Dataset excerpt
________

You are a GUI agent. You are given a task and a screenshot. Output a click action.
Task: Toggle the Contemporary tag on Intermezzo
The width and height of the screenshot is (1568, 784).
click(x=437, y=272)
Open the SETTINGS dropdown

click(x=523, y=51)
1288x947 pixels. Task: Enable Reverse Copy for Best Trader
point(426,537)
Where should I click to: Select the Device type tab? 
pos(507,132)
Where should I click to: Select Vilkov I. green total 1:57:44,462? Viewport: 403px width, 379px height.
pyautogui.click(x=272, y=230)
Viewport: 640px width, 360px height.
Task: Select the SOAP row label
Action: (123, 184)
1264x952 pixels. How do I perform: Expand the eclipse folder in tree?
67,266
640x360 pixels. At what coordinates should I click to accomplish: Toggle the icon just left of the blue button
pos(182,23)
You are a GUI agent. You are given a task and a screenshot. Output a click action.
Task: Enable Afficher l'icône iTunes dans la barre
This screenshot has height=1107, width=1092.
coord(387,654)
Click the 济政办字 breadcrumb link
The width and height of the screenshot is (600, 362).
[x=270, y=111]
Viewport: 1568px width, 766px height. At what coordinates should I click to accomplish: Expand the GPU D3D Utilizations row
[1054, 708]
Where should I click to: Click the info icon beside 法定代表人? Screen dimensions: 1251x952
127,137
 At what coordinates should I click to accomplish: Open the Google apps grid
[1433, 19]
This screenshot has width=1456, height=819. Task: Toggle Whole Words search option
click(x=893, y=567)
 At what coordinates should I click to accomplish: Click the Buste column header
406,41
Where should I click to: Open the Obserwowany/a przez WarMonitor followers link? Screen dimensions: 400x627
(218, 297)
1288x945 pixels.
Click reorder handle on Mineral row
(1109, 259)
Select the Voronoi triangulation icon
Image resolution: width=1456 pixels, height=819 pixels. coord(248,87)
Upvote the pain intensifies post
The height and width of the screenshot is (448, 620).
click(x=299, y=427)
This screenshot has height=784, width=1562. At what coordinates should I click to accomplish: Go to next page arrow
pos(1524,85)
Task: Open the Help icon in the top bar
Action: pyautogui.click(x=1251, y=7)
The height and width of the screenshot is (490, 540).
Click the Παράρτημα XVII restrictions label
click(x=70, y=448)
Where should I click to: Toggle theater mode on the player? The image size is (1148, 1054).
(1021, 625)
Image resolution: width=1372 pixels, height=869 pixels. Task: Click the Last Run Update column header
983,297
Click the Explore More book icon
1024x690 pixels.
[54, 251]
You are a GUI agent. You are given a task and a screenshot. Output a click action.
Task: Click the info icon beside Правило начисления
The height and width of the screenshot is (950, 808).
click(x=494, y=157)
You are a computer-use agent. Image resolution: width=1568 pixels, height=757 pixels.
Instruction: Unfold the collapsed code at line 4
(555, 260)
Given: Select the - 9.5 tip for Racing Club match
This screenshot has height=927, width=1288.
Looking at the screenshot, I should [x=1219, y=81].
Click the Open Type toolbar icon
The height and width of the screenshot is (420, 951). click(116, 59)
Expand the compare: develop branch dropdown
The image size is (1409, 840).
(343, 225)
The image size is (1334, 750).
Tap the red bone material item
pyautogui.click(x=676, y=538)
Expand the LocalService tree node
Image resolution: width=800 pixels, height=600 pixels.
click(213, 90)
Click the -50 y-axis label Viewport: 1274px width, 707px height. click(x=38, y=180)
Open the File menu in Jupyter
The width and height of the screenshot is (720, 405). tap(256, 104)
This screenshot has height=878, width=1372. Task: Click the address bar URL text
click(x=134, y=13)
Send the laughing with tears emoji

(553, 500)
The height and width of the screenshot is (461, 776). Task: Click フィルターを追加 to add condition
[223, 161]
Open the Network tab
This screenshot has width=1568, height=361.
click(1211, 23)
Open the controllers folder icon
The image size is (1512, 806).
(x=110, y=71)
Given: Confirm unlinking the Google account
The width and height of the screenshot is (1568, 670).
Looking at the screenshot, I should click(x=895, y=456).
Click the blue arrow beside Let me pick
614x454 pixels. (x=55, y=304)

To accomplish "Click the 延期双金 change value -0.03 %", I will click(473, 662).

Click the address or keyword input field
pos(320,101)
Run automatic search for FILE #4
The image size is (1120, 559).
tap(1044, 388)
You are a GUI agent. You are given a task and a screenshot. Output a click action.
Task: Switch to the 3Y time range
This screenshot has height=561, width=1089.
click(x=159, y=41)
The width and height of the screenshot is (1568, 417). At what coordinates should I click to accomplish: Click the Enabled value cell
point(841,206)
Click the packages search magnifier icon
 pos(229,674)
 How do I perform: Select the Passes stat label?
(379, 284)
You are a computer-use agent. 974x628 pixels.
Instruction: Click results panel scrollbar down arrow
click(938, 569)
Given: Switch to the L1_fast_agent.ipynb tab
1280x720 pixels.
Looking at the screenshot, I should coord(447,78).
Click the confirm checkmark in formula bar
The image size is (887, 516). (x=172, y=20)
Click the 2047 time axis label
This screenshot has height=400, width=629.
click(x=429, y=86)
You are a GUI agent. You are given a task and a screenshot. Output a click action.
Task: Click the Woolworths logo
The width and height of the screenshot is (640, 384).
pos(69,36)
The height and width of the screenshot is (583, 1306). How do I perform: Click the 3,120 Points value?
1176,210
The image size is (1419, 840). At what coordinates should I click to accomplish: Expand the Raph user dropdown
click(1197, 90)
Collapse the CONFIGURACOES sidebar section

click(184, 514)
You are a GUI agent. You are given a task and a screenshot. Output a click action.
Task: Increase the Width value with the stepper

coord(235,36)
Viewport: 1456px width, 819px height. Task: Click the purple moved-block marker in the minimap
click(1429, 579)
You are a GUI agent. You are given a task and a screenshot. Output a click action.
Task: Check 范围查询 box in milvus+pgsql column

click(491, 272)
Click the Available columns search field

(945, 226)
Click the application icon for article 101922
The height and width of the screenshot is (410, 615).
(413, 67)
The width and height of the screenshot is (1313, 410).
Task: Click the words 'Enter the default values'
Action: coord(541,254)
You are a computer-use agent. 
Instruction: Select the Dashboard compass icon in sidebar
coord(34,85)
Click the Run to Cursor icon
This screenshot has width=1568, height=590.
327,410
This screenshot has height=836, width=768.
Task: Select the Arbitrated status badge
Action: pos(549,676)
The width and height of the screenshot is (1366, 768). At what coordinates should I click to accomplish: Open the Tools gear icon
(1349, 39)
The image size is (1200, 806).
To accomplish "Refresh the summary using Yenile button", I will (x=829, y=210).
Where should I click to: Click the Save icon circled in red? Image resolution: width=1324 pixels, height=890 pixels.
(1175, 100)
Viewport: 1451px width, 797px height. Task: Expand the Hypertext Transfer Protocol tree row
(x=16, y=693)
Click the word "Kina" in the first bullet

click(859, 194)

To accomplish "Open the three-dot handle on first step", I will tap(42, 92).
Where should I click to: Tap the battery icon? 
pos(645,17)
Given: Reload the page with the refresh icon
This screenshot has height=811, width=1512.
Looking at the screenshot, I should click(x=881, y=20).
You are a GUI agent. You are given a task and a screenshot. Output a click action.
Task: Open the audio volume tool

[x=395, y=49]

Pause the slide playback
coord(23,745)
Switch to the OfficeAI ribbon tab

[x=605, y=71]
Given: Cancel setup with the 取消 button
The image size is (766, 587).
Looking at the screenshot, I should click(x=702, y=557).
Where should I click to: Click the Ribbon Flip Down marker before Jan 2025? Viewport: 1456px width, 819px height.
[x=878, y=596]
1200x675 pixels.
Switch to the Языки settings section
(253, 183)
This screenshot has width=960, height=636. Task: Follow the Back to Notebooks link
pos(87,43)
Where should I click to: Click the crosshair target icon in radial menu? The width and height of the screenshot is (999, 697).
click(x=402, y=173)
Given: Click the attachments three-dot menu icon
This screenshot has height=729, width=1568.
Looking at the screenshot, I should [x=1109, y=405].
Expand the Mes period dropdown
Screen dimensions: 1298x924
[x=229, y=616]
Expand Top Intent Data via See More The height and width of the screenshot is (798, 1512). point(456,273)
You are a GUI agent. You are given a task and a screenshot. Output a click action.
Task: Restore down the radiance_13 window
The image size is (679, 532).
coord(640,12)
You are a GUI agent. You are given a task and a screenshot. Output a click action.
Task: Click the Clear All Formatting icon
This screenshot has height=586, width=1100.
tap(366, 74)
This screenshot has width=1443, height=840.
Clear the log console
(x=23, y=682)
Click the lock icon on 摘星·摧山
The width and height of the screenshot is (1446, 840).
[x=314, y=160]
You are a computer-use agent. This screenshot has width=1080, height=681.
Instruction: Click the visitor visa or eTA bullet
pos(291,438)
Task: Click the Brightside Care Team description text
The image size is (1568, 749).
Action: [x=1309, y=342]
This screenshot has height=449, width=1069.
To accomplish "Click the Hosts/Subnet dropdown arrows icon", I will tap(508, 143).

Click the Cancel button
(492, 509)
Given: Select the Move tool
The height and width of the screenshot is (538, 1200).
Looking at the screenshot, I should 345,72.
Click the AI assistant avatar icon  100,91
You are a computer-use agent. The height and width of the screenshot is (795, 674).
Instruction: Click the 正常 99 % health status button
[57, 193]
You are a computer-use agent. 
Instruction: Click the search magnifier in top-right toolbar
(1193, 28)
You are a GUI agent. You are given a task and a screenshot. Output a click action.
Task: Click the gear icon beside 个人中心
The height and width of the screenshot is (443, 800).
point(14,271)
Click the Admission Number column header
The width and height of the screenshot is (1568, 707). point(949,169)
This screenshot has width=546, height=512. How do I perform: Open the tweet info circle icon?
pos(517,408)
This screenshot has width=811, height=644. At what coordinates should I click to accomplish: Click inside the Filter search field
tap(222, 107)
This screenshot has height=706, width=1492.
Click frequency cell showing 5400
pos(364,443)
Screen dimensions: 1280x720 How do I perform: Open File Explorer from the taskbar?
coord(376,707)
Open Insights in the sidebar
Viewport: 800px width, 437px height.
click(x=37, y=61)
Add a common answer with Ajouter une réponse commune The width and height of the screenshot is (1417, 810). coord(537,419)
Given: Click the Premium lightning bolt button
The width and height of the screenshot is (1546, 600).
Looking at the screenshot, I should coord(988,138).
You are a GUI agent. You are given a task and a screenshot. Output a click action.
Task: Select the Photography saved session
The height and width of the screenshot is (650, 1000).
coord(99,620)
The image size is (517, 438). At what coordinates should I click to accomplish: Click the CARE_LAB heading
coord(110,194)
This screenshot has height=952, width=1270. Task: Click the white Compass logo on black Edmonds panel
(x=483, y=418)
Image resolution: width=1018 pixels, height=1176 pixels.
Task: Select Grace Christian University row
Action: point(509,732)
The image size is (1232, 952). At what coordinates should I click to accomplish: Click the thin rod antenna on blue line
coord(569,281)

________

- _Task objective_
Pull out every line of the data above that contains the string "field", matching case.

- _Result for this task_
Click the address or keyword input field
Click the Available columns search field
This screenshot has width=811, height=644. At what coordinates should I click to accomplish: Click inside the Filter search field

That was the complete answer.